1/2 cup dry red wine

2 tablespoons honey

1 teaspoon Worcestershire sauce

½ cup blue cheese dressing

4 (1-inch thick) ribeye steaks

kosher salt

freshly ground black pepper

1/2 small, seedless watermelon, rind removed, cut into thick wedges

¼ cup crumbled blue cheese

2 green onions, thinly sliced on bias

8 fresh mint or basil leaves, thinly sliced plus additional sprigs for garnish

Heat grill to high. In small saucepan, over high heat, combine, wine, honey and Worcestershire sauce. Bring sauce mixture to a boil, reduce heat and simmer until reduced to a syrupy consistency; set aside. Season steaks on both sides with a generous amount of salt and pepper. Place steaks on hot, lightly greased grill rack pointing one edge towards 10:00. Grill 2 to 3 minutes creating well-browned grill marks. Rotate steak so that same edge now points toward 2:00. Grill 2 minutes. Now repeat process on other side of steak. Reduce heat to medium.
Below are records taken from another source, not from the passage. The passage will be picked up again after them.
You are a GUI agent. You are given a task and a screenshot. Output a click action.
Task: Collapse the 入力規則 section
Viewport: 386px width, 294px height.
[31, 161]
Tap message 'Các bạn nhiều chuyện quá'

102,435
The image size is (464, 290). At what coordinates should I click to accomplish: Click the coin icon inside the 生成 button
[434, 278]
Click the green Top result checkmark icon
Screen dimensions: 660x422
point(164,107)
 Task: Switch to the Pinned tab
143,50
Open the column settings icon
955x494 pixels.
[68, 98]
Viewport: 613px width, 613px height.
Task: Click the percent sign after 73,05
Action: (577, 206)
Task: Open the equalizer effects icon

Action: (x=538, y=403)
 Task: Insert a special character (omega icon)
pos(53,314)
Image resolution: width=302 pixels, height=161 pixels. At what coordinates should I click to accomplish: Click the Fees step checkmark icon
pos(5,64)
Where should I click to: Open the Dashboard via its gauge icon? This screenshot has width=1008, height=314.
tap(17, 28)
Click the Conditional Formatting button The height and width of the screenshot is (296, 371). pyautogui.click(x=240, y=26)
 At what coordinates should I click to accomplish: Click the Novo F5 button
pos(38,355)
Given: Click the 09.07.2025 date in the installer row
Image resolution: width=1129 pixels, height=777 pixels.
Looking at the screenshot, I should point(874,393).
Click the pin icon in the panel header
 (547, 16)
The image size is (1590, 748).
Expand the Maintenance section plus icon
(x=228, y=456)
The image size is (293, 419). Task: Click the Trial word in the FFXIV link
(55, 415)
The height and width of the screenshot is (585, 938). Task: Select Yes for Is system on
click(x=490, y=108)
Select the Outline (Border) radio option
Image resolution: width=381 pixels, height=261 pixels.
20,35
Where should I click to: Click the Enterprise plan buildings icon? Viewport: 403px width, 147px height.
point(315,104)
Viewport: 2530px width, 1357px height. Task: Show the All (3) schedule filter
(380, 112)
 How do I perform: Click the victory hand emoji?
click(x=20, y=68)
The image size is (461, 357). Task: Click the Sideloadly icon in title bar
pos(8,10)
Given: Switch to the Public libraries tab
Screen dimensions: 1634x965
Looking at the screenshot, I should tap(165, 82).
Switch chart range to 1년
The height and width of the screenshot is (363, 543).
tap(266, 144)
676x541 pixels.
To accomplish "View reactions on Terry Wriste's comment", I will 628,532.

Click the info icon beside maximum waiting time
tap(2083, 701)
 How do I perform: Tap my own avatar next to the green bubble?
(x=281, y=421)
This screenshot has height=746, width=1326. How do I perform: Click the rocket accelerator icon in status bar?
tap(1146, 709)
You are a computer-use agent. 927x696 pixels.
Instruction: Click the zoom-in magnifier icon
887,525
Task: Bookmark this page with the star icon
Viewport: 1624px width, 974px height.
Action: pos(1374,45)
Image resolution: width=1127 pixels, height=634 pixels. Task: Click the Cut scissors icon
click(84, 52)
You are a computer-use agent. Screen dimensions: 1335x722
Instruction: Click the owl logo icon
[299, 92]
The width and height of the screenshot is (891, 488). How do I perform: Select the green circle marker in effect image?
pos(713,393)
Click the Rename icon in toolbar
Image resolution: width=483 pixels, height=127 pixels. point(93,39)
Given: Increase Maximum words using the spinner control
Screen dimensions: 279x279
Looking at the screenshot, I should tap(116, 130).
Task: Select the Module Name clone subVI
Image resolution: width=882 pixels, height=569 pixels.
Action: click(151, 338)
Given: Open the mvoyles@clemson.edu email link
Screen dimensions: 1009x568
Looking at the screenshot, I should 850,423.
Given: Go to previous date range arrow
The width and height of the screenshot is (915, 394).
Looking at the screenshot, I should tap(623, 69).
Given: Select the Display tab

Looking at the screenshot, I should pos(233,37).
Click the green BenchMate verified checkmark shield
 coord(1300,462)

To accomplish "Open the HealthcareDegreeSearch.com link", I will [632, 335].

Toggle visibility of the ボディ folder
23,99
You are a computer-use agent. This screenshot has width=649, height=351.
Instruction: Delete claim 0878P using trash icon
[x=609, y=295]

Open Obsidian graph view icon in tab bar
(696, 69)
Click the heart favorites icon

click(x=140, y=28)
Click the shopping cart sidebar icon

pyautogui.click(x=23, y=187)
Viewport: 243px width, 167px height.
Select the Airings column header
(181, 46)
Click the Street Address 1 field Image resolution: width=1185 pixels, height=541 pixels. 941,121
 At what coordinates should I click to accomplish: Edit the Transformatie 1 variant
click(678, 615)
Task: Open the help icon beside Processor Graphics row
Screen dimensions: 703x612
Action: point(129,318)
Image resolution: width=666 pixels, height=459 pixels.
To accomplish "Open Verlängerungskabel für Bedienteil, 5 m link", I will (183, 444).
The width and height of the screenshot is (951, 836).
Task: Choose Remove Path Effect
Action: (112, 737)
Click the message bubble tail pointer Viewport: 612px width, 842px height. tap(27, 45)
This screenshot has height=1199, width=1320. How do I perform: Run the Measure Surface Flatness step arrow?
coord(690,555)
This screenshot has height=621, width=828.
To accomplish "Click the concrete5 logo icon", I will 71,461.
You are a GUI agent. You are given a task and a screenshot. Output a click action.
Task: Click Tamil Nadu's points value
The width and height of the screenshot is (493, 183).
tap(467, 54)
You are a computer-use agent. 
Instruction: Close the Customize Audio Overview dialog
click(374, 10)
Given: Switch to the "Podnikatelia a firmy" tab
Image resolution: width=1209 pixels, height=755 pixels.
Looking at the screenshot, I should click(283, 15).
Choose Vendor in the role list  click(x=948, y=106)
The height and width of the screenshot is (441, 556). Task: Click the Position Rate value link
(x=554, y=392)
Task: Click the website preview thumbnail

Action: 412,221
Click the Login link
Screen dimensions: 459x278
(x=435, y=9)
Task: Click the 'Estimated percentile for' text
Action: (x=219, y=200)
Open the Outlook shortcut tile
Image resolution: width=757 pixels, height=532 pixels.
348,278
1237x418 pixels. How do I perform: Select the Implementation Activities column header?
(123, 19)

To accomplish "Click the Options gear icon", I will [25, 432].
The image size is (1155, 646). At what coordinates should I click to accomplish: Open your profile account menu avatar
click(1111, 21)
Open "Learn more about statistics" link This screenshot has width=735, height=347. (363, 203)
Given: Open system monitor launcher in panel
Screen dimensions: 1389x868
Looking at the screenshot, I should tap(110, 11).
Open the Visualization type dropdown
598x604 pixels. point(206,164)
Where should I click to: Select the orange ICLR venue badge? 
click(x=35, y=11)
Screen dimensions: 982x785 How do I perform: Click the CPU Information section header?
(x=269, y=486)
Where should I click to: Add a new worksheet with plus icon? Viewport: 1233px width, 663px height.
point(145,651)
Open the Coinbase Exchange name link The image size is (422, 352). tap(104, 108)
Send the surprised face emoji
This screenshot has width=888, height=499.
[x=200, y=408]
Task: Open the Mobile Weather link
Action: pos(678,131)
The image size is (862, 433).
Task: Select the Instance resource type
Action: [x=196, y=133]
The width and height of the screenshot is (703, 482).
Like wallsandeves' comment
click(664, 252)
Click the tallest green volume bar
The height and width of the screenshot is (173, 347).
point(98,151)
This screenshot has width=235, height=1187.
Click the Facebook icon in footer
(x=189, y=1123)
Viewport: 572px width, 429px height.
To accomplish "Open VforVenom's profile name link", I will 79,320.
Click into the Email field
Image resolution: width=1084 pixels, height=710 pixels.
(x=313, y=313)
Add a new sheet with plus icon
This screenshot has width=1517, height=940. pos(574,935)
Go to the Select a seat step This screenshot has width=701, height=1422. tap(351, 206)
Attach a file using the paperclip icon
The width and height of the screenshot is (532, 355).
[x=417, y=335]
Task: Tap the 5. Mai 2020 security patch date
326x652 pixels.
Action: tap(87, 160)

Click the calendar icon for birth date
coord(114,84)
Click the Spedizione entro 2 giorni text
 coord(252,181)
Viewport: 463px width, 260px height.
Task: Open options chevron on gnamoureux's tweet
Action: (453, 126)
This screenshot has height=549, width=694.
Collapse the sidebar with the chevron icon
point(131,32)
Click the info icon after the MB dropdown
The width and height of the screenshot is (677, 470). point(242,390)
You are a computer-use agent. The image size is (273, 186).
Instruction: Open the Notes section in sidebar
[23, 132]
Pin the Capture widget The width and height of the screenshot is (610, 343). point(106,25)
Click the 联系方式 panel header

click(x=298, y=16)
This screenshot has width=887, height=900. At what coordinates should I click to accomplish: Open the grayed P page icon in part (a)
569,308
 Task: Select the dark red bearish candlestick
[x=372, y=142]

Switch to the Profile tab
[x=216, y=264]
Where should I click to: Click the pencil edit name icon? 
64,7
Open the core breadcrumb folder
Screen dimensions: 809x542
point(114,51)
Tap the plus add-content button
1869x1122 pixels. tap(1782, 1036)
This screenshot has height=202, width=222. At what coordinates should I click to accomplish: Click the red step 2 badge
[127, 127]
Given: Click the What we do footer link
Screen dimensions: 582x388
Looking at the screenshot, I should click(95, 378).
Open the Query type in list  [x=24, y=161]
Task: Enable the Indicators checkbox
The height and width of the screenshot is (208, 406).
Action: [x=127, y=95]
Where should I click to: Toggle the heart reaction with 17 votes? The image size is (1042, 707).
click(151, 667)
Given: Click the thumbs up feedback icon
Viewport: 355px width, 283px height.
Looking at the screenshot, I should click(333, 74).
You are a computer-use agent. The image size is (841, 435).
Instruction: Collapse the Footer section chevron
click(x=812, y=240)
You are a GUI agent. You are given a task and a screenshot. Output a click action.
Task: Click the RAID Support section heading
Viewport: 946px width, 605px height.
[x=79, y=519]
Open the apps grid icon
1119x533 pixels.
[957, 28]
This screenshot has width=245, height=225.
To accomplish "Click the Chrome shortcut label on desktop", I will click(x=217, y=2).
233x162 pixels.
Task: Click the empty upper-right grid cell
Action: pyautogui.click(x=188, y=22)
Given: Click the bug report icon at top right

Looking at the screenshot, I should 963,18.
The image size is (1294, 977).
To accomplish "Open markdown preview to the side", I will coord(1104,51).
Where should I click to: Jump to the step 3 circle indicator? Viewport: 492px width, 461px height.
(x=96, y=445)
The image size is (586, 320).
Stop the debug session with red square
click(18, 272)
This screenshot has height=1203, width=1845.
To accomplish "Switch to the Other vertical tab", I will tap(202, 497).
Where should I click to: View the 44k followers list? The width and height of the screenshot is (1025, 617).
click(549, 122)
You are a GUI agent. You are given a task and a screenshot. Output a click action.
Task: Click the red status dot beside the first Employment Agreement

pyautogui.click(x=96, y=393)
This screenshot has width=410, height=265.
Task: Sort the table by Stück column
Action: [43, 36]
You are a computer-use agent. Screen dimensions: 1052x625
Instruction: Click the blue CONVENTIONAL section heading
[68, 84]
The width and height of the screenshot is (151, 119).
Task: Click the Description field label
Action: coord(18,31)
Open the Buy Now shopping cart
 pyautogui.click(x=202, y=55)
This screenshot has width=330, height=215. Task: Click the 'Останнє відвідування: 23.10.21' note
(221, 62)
Grill steaks, 3 to 4 minutes more or until medium-rare (125 degrees on an instant read thermometer). Transfer steaks to plate; cover with foil and let rest 5 to 10 minutes. Meanwhile, season watermelon with salt and pepper; place on lightly greased grill rack for 2 minutes per side or until charred grill marks begin to form. Arrange steaks and watermelon on serving plates. Drizzle dressing over watermelon. Drizzle wine sauce over steaks. Sprinkle with green onions, herbs and blue cheese. Garnish with fresh herb sprigs.